— START OF Supplied text —

# Feathur - bugs and more bugs.



## mtwiscool (Feb 12, 2014)

bug 1. http://forum.feathur.com/showthread.php?tid=469

bug 2: http://forum.feathur.com/showthread.php?tid=468

bug 3: http://forum.feathur.com/showthread.php?tid=470

*master and slave not connecting.*

*Node Free NoCostVPS
Server is currently unconnectable.*

*http://95.128.47.39/uptime.php
i noticed no uptime.php file*

all with default set ups and right keys.

but i had to replace uptime.php as that did not get installed do i did that then it still did not work with iptables installed by the installer for Feathur

i keep on thinking to buy it but they's bugs are system breaking.

all guilds followed.


----------



## HalfEatenPie (Feb 12, 2014)

So... Johnston is helping you troubleshoot this issue on their support forums and instead of getting it taken care of there you're bringing it over here now?


----------



## mtwiscool (Feb 12, 2014)

HalfEatenPie said:


> So... Johnston is helping you troubleshoot this issue on their support forums and instead of getting it taken care of there you're bringing it over here now?


i want to let people know of the bugs.

and if any of you guys can help?


----------



## dzchimpo (Feb 12, 2014)

HalfEatenPie said:


> So... Johnston is helping you troubleshoot this issue on their support forums and instead of getting it taken care of there you're bringing it over here now?


People considering a potential switch from Solus should be aware that serious bugs exist. Since he isnt actually asking for support over here, but providing information, is that an issue?


----------



## fisle (Feb 12, 2014)

Why do I have a feeling that these are Layer 8 problems..?


----------



## HalfEatenPie (Feb 12, 2014)

dzchimpo said:


> People considering a potential switch from Solus should be aware that serious bugs exist. Since he isnt actually asking for support over here, but providing information, is that an issue?

— END OF Supplied text —

• Exercise instructions:
From the Feathur bug thread, return the passage starting at "bug 2: http://forum.feathur.com/showthread.php?tid=468" and ending at "and right keys.", copied word for word.

— START OF Dataset section —

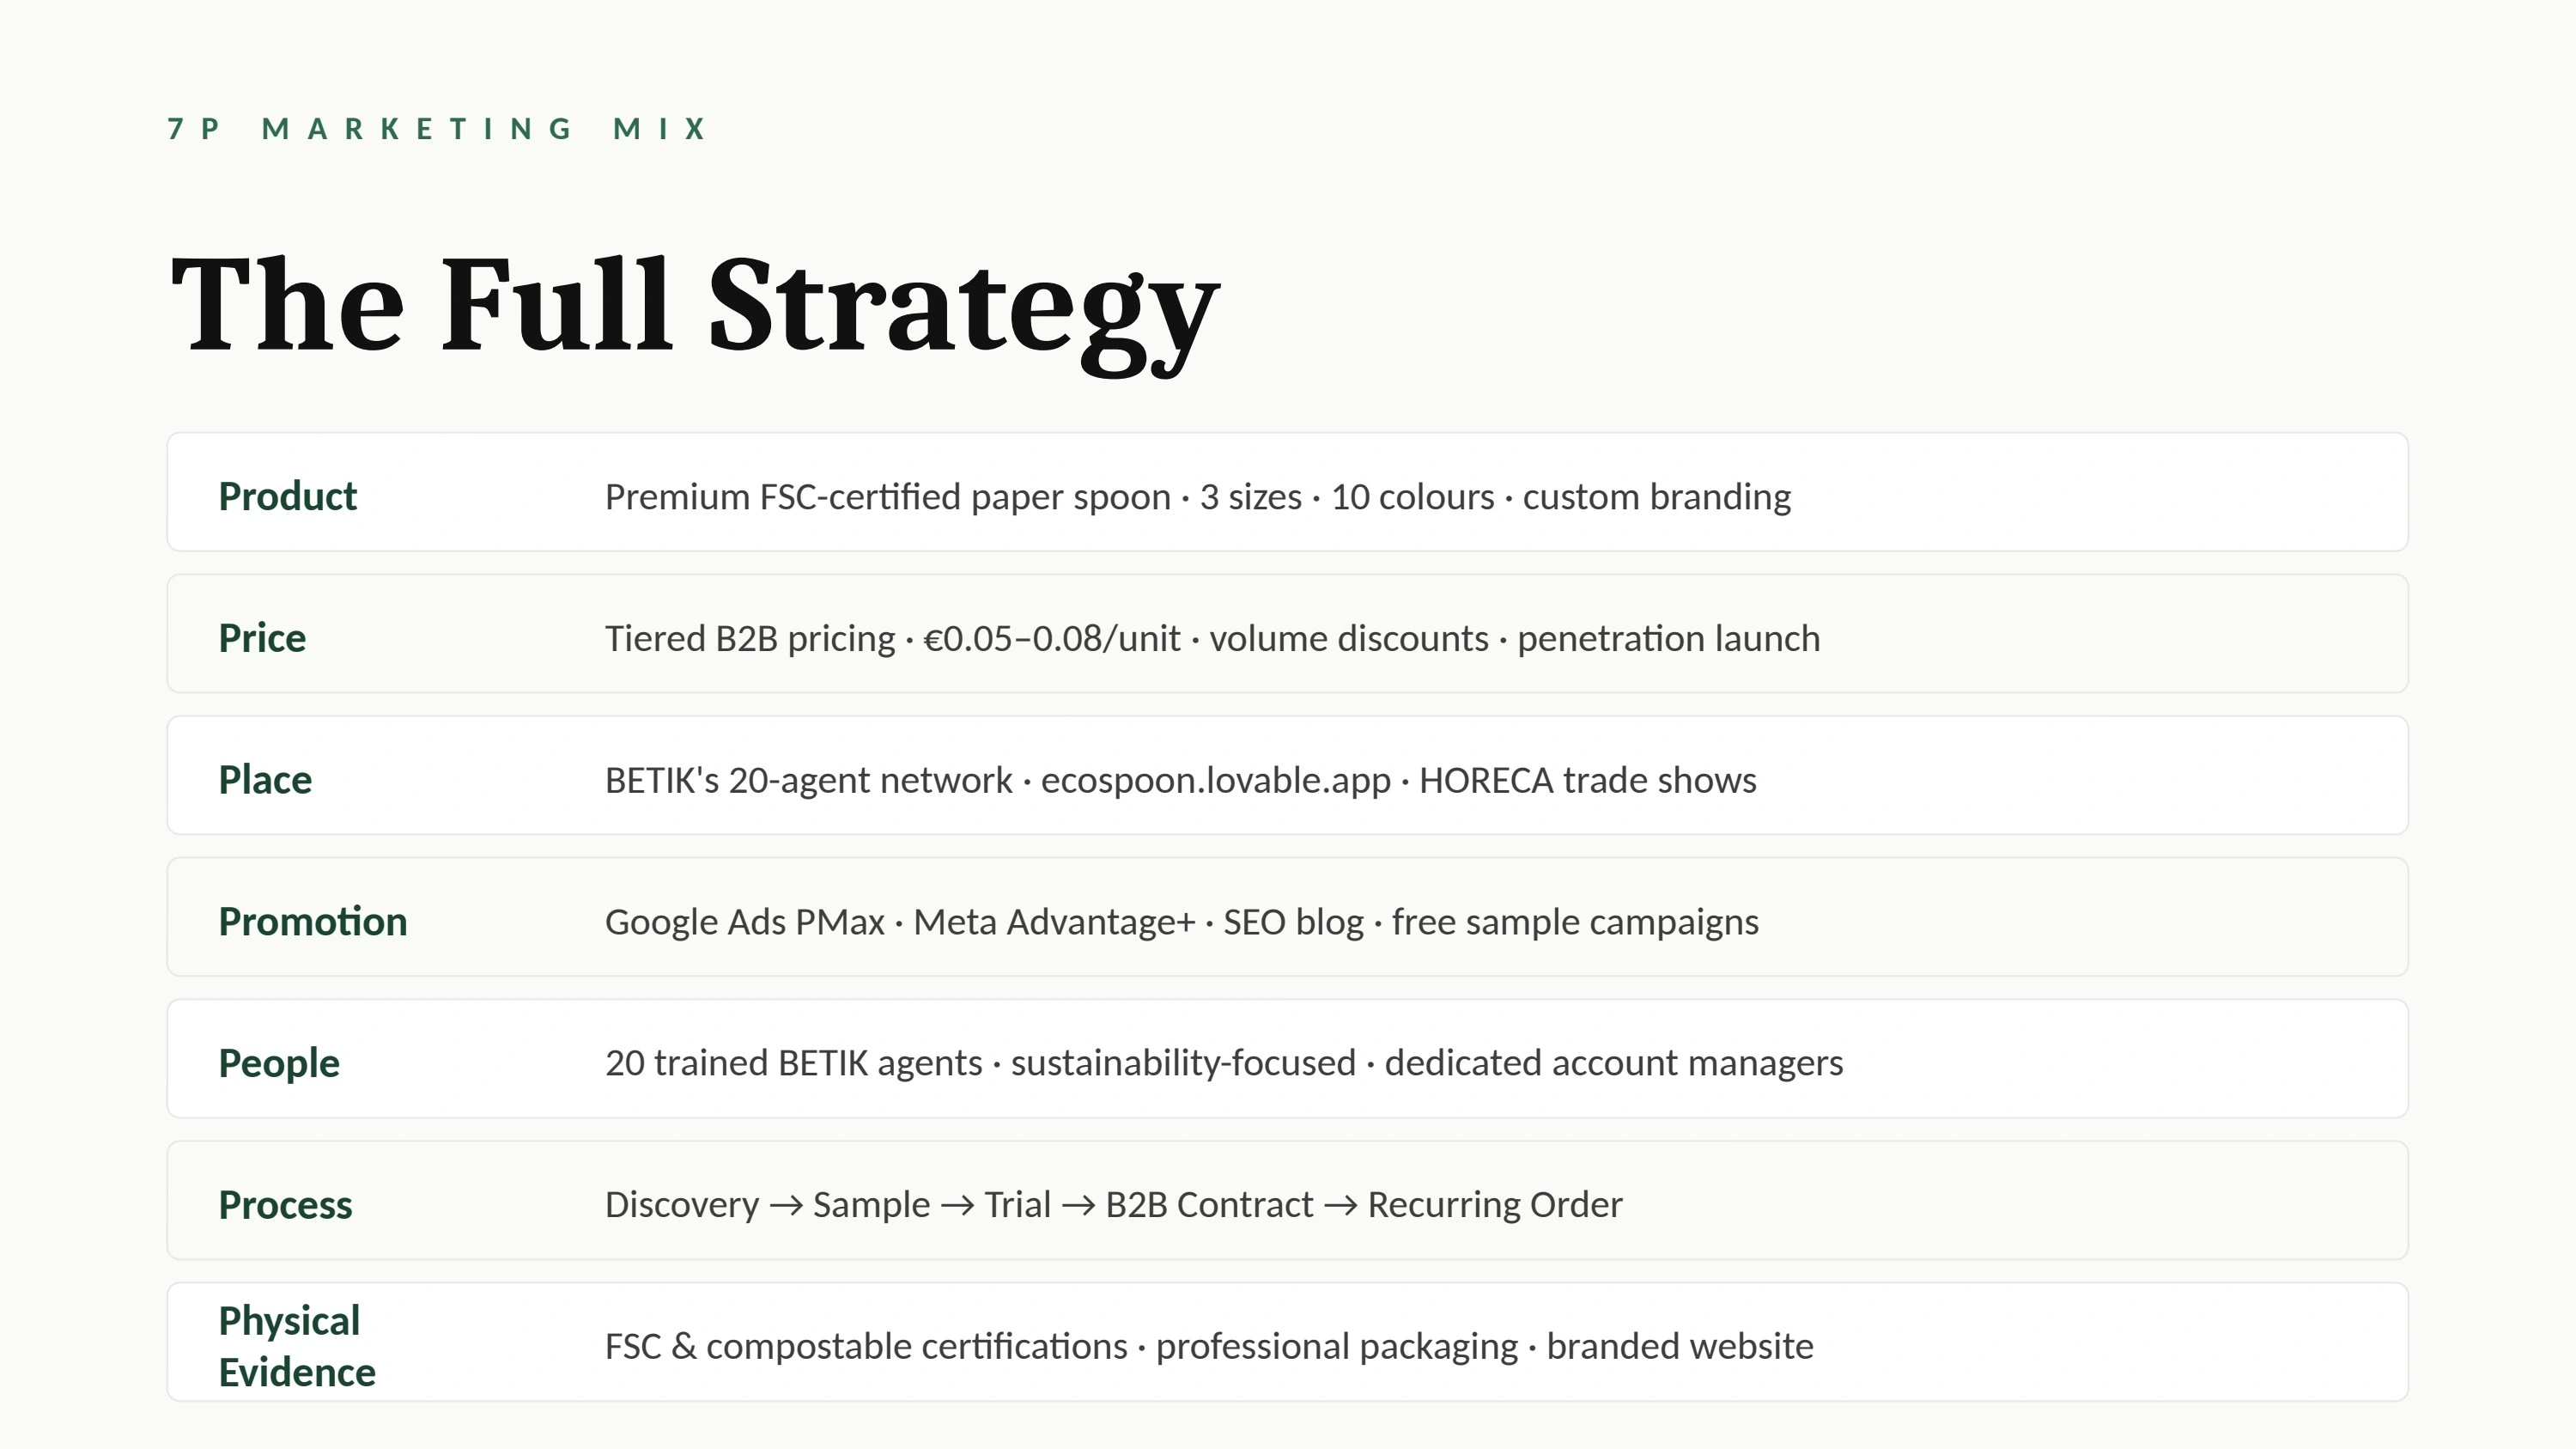Select the Tiered B2B pricing text
Screen dimensions: 2576x1449
coord(750,639)
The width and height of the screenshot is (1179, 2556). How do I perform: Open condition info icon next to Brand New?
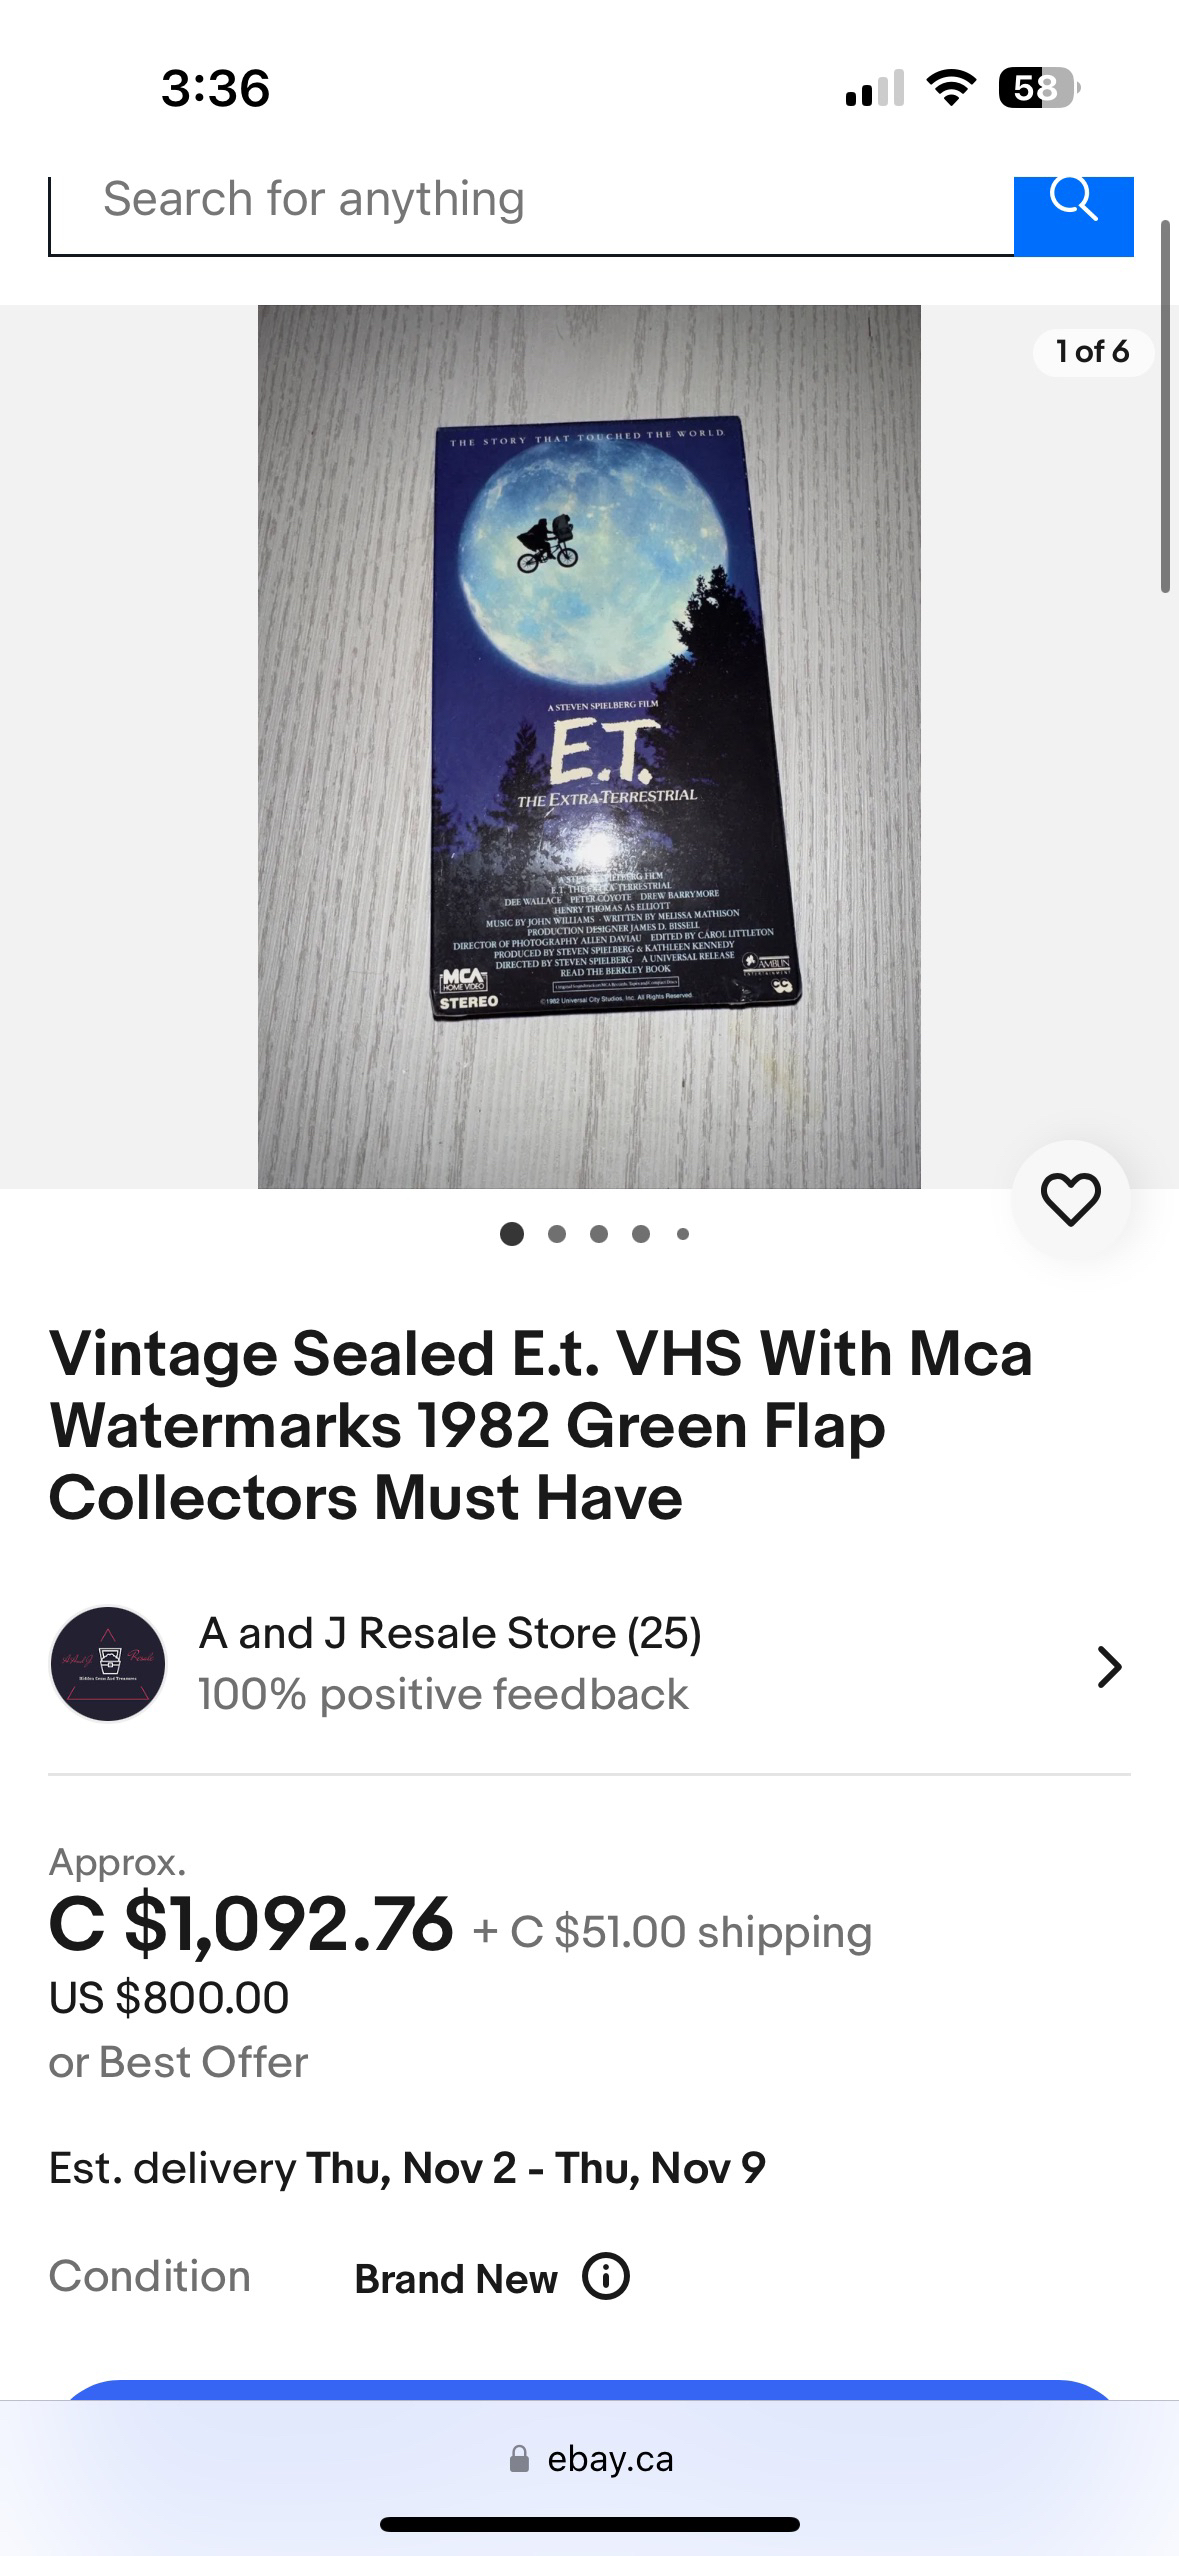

— END OF Dataset section —

• Solved problem:
bug 2: http://forum.feathur.com/showthread.php?tid=468

bug 3: http://forum.feathur.com/showthread.php?tid=470

*master and slave not connecting.*

*Node Free NoCostVPS
Server is currently unconnectable.*

*http://95.128.47.39/uptime.php
i noticed no uptime.php file*

all with default set ups and right keys.